From: Jason Carlton on
On Mar 25, 5:45 pm, "J. Gleixner" <glex_no-s...(a)qwest-spam-no.invalid>
wrote:
> JasonCarltonwrote:
> > On Mar 9, 11:49 pm,JasonCarlton<jwcarl...(a)gmail.com> wrote:
> >> On Mar 9, 9:21 pm, s...(a)netherlands.com wrote:
>
> >>> On Mon, 8 Mar 2010 19:03:03 -0800 (PST),JasonCarlton<jwcarl...(a)gmail.com> wrote:
> >>>> Every once in awhile, someone will copy and paste into my message
> >>>> board from Word. After it submits through my Perl script, I'll have
> >>>> something like this plugged in:
> >>>> Normal 0 false false false EN-US X-NONE X-NONE
> >>>> MicrosoftInternetExplorer4 /* Style Definitions */
> >>>> table.MsoNormalTable {mso-style-name:"Table Normal"; mso-tstyle-
> >>>> rowband-size:0; mso-tstyle-colband-size:0; mso-style-noshow:yes; mso-
> >>>> style-priority:99; mso-style-qformat:yes; mso-style-parent:""; mso-
> >>>> padding-alt:0in 5.4pt 0in 5.4pt; mso-para-margin-top:0in; mso-para-
> >>>> margin-right:0in; mso-para-margin-bottom:10.0pt; mso-para-margin-left:
> >>>> 0in; line-height:115%; mso-pagination:widow-orphan; font-size:11.0pt;
> >>>> font-family:"Calibri","sans-serif"; mso-ascii-font-family:Calibri; mso-
> >>>> ascii-theme-font:minor-latin; mso-fareast-font-family:"Times New
> >>>> Roman"; mso-fareast-theme-font:minor-fareast; mso-hansi-font-
> >>>> family:Calibri; mso-hansi-theme-font:minor-latin;}
> >>>> The fonts and all that are different for each post; the only
> >>>> consistency seems to be that it starts with "Normal 0 false false
> >>>> false", and it ends with a "}".
> >>>> Would something as simple as this be enough to consistently remove it?
> >>>> $comment =~ s/Normal 0 false false false.*?}//gsi;
> >>>> Or is there more to it than I'm thinking?
> >>> $comment =~ s/Normal 0 false false false[^{]+\{[^}]+\}//;
> >> Thanks, s.
>
> > Unfortunately, neither of these are working the way I expected:
>
> > $comment =~ s/Normal 0 false false false.*?}//gsi;
> > $comment =~ s/Normal 0 false false false[^{]+\{[^}]+\}//;
>
> > It's catching the "Normal 0 false false false", but not everything
> > else that comes after, and before the "}".
>
> > How do I make it remove everything from "Normal 0 false false false"
> > until it finds the first "}"?
>
> $comment =~ s/Normal 0 false false false[^}]*}//gsi;
>
> my $str = 'Start Normal 0 false false false blah blah { more blah }
> Starting second match Normal 0 false false false blah blah { more blah }
> The End';
> $str =~ s/Normal 0 false false false[^}]*}//gsi;
> print $str;
>
> Start  Starting second match  The End

J, should that first "}" be a "{"? Like:

$str =~ s/Normal 0 false false false[^{]*}//gsi;
From: J. Gleixner on
Jason Carlton wrote:
[...]
>>>>>> The fonts and all that are different for each post; the only
>>>>>> consistency seems to be that it starts with "Normal 0 false false
>>>>>> false", and it ends with a "}".
>>>>>> Would something as simple as this be enough to consistently
remove it?
[...]
> J, should that first "}" be a "{"? Like:
> $str =~ s/Normal 0 false false false[^{]*}//gsi;

Before asking if it's not correct, why not try it?

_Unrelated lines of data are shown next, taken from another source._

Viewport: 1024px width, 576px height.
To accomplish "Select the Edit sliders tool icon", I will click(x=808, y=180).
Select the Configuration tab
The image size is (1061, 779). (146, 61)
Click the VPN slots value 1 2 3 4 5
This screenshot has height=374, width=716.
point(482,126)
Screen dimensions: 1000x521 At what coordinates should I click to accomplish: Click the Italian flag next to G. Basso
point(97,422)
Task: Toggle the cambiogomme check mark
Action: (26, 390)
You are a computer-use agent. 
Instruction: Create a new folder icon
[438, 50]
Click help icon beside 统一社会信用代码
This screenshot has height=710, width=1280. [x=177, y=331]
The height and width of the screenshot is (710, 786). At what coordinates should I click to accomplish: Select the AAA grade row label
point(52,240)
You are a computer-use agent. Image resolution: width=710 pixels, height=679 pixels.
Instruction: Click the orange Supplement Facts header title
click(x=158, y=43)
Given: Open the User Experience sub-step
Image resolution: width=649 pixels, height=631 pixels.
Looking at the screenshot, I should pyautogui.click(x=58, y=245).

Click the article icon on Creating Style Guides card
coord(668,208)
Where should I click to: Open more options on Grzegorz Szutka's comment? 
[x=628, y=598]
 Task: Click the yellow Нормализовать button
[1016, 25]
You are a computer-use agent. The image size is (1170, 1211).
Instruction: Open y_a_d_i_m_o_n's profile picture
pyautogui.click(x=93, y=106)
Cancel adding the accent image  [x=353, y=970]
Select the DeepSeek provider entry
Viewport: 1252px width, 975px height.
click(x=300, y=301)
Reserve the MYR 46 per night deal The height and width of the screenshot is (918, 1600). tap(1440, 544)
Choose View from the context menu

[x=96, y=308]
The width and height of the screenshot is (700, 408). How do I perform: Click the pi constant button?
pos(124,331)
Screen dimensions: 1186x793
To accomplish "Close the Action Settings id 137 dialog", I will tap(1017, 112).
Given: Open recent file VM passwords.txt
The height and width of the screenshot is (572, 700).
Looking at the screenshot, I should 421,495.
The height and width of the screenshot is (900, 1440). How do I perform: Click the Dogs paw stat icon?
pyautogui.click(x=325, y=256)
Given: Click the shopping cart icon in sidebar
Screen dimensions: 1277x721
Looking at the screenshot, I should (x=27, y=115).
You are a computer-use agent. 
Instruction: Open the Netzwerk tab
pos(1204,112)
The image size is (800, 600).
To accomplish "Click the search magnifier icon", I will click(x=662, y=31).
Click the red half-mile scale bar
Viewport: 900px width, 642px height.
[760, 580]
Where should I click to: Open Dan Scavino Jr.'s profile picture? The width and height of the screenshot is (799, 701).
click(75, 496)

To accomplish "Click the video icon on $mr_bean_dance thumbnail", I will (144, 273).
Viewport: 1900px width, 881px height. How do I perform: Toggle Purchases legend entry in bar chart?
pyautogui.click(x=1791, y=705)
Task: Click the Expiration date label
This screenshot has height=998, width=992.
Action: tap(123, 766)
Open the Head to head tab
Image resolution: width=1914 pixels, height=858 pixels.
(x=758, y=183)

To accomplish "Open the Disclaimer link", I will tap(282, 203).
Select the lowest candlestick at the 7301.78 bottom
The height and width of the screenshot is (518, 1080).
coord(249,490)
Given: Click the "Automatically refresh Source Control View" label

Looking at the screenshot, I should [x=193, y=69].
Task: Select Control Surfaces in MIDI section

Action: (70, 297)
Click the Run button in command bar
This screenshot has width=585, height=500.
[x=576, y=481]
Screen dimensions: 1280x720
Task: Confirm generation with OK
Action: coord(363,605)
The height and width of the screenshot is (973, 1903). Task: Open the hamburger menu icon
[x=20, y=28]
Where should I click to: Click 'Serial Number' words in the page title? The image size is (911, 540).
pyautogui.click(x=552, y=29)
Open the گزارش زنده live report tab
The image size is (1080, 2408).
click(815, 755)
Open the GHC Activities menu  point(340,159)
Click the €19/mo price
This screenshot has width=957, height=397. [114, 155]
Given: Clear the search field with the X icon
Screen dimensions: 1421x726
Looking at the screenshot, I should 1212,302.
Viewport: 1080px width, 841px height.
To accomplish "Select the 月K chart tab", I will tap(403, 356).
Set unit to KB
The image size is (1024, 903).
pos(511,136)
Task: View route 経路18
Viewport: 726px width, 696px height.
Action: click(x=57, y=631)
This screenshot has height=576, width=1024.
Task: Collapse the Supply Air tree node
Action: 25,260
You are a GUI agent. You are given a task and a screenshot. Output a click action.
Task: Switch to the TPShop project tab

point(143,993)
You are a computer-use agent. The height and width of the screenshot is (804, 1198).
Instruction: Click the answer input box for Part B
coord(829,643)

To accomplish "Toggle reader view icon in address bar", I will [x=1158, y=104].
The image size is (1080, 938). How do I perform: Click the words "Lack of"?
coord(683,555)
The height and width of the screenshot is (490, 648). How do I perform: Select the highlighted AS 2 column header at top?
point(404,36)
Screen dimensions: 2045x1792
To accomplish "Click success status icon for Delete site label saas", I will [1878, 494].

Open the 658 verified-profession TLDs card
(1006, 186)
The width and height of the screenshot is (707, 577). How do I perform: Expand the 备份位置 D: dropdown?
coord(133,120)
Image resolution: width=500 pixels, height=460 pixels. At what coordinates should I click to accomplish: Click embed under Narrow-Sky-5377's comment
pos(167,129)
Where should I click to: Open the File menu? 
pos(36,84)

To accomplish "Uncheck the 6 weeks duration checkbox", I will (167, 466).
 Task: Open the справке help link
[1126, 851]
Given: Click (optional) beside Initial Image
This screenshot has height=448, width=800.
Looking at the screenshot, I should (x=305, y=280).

[^}]* - match everything until it sees '}'
} - include '}' in the pattern. -- without that you'll
have '}' in your results.

I gave example text, and the output it generates, if that
doesn't match what you want, then please be a little
more verbose. Provide a -short- example of the text before,
and what you want the text to be after doing something to it.